Apalagi menyoroti pasal 349 ayat 1 berbunyi “Setiap Orang yang di muka umum dengan lisan atau tulisan menghina kekuasaan umum atau lembaga negara, dipidana dengan pidana penjara paling lama 1 (satu) tahun 6 (enam) bulan atau pidana denda paling banyak kategori II”. Dalam penjelasan RUU tersebut disebutkan, yang dimaksud dengan kekuasaan umum atau lembaga negara antara lain DPR, DPRD, Polri, kejaksaan, atau pemerintah daerah.

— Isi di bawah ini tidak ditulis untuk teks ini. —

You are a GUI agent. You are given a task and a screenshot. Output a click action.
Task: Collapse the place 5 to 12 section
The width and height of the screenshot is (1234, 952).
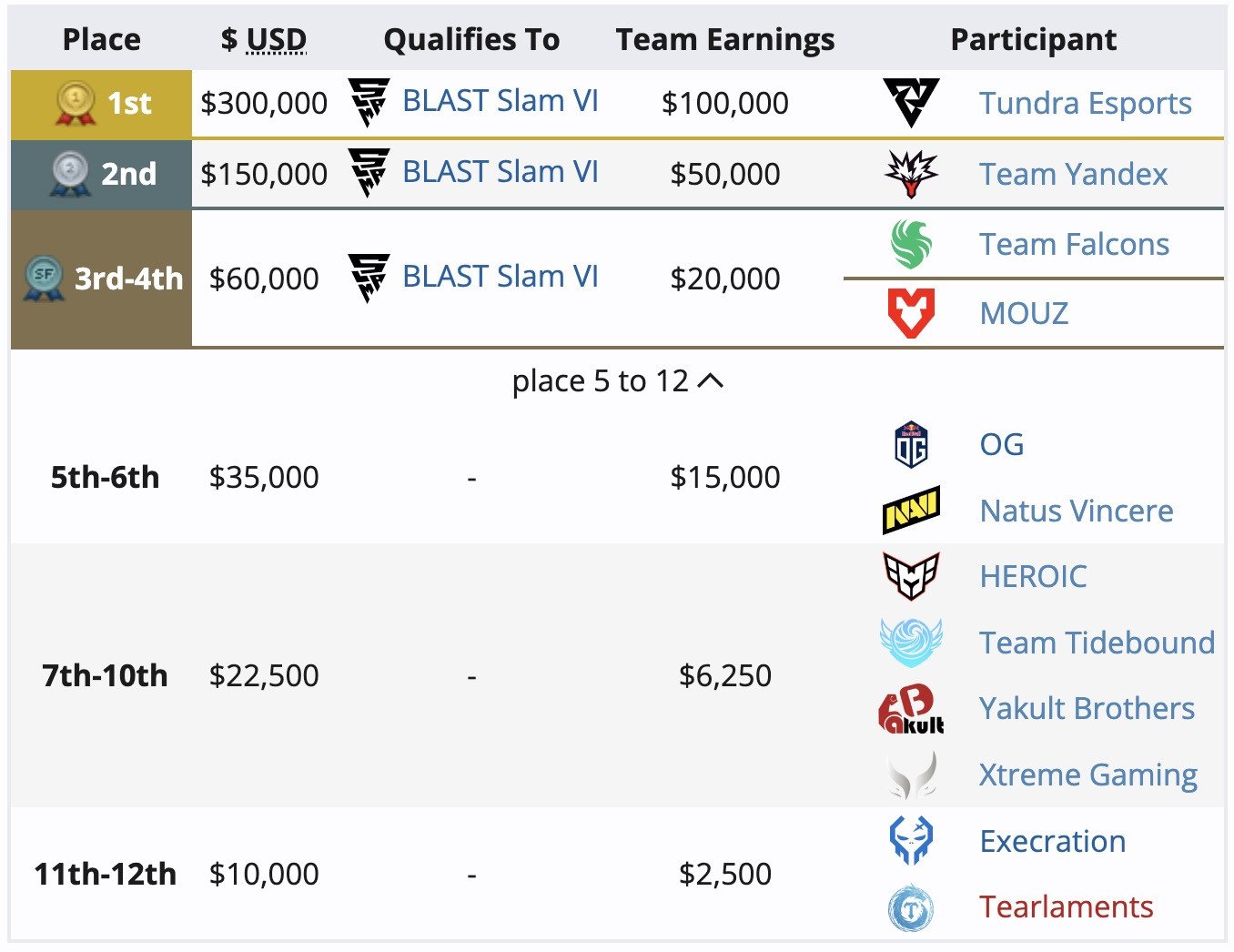(617, 381)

Terkait penghinaan, jika pemerintahannya baik, yang muncul pujian, bukan penghinaan. Munculnya pasal penghinaan mengindikasikan pemerintah tidak baik. Jadi, penghinaan tidak perlu diatur jika negara mengutamakan ketakwaan rakyat, yakni dengan mendorong rakyat agar bertakwa dan religius. Pasal ini jelas sekali untuk melindungi oligarki dan seperti ada agenda besar di baliknya. Bisa saja UU ini dipakai agar pejabat yang memutuskan sesuatu yang tidak adil (karena melindungi oligarki), tidak boleh dituntut.
Mencermati hal tersebut, pasal-pasal kontroversi KUHP memang patut kita kritisi. Pertama, berpotensi multitafsir. Jika yang dimaksud menghina adalah mengkritik kebijakan penguasa, maka itu adalah bentuk pembungkaman suara rakyat. Jika yang dimaksud menghina adalah penghinaan fisik penguasa, boleh saja berlaku pasal demikian. Hanya saja, aktualisasi pasal penghinaan kepada pemerintah, kepala daerah, wakil rakyat, atau aparatur negara lainnya sering kali berujung pelaporan oleh pihak-pihak yang tidak terima pemimpinnya dikritik.
Kedua, mengancam kebebasan berpendapat. Bagi publik, pasal-pasal tersebut akan menghalangi hak publik dalam menyampaikan pendapat dan aspirasinya kepada penguasa. Sebagai contoh, pasal 273 yang menyatakan demonstrasi tanpa izin akan dipidana penjara paling lama 1 (satu) tahun. Ketua YLBHI M. Isnur sangat menyayangkan adanya delik pidana bagi demonstrasi tanpa izin sebab banyak demonstrasi yang dilakukan spontan sebagai bentuk aksi.
Ketiga, mengatur aspirasi rakyat untuk bicara. Jika rakyat diatur sedemikian rupa dengan beraneka pasal yang siap menjerat jika mereka salah bicara, bagaimana dengan penguasa? Adakah hukuman bagi penguasa yang menghina dan mengabaikan hak-hak rakyat karena berbohong salah bicara?
Penguasa itu semestinya melindungi, bukan memenjarakan rakyat. Tidak ada asap tanpa api. Tidak akan ada kritik jika kinerja penguasa benar dan amanah. Rakyat adalah objek kebijakan. Bukankah sudah sewajarnya apabila rakyat marah, mengkritik, lalu menyampaikan aspirasinya? Anehnya, kritik rakyat justru sering dituding menghina. Lagi-lagi, rakyatlah yang paling terdampak pasal-pasal tersebut.
Di balik demokrasi, penguasa sedang mengebiri suara rakyat. Pasal-pasal kontroversi dalam KUHP hanyalah sekelumit fakta betapa rapuhnya demokrasi negeri ini tentang kebebasan berpendapat. Menurut demokrasi, rakyatlah pemilik kedaulatan. Akan tetapi, realisasinya, rakyat menjadi korban kedaulatan kekuasaan. Demokrasi juga disebut menjunjung tinggi hak publik. Faktanya, pemimpin hasil demokrasi malah mengeliminasi hak rakyat dalam mendapatkan pelayanan terbaik. Kebijakan penguasa kerap berlawanan dengan kehendak rakyat.